If you were to ask me what I longed for in this world, the list would be short. I want deep love with my wife, deep connection with my sons. I want to be a man of faith, hope, and love. And I want friendship.
However, friendship is immensely difficult to describe, even harder to locate. You can’t build friendship like you’d build a shed or build a business. There’s no blueprint, and if there were, it wouldn’t be real friendship you’d have once you were done following the schematics. To find friendship, you have to be available—yes. You have to be unselfish—for sure. But like most good things, friendship arrives as a gift. We just have to have the eyes to see it when it comes along and the courage to step into it with both feet and a wide-open heart.
And for me, friendship isn’t all relational razzle-dazzle; it’s about kinship.
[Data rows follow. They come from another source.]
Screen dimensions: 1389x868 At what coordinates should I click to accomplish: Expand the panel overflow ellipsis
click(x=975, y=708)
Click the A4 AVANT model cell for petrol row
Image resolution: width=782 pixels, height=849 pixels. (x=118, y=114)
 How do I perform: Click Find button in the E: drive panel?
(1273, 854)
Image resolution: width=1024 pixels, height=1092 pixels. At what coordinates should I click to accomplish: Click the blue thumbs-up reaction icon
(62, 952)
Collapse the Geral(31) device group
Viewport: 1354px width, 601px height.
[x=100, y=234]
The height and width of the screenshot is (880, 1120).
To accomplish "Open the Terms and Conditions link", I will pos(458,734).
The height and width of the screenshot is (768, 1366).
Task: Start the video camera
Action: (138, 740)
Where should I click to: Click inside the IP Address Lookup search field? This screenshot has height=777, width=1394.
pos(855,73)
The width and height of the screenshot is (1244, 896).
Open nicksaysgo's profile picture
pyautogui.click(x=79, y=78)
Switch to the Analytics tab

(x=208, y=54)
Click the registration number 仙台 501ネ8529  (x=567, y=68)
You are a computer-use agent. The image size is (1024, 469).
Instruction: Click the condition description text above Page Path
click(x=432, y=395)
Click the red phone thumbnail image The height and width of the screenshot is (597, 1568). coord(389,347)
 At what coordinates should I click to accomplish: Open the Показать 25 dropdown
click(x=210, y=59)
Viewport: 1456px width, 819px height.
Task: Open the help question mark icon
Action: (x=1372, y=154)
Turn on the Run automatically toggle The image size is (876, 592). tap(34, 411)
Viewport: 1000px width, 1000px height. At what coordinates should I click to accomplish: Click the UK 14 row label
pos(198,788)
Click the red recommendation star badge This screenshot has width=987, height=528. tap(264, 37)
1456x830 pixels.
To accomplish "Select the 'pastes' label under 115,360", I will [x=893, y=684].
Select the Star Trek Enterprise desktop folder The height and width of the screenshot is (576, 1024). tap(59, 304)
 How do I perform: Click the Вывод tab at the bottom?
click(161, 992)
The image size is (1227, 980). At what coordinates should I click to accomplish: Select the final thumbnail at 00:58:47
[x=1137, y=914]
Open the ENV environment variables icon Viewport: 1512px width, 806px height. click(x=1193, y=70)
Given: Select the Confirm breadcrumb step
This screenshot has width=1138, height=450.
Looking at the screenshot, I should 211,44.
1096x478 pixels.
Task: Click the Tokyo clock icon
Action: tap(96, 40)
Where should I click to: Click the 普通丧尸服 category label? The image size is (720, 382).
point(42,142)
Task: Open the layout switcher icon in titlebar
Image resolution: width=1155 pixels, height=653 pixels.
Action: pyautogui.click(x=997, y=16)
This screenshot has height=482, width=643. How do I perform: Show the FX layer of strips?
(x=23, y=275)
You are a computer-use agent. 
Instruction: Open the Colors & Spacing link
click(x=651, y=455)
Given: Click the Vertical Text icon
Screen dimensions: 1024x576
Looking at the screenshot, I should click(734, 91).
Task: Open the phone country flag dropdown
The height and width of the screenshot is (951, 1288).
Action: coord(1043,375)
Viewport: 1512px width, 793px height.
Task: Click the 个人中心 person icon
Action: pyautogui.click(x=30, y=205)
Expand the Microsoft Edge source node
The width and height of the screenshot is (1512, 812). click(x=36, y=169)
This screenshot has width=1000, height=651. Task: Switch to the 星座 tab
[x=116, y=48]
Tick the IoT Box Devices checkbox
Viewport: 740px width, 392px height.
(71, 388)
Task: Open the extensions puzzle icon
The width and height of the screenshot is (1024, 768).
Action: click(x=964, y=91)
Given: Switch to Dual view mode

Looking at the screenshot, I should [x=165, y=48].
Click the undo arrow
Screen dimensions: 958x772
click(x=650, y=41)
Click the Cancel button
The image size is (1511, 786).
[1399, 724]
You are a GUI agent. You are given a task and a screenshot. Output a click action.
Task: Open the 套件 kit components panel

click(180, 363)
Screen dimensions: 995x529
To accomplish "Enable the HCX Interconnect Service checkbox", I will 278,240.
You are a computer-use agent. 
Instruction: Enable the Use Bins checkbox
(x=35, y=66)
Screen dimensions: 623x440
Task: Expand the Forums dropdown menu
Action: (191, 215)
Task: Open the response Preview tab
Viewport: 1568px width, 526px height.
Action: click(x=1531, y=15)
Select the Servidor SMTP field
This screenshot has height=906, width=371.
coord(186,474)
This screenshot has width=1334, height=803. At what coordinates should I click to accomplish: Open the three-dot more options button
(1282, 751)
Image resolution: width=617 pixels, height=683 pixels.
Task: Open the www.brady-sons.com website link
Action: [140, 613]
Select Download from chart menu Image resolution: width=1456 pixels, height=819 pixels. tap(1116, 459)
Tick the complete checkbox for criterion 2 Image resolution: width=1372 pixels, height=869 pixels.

Friendship means being yourself with others and encountering the pleasure of knowing that others are easily themselves with you. A friend is someone you don’t have to impress, someone who doesn’t require constant explanation or clarification.
I have an image for this kind of friendship. A few of us are sitting under a midnight sky, stars covering the expanse, miles from any freeway or neon lights. The fire’s popping, orange sparks dancing into the dark. We’re sitting around a circle, breathing crisp air, deep rhythms. Most of us are working our pipes, one lone rebel takes a drag from his American Spirit. We sit silently for long stretches, with only puffs of smoke and the crackle of fire to distract us.
Finally, someone shifts, signaling a readiness to speak. We lean forward, waiting for our friend to break the long quiet. Well, he says, peering into the fire. He exhales a long sigh, his shoulders release again. We all nod in agreement and then return to our conversation amid the silence.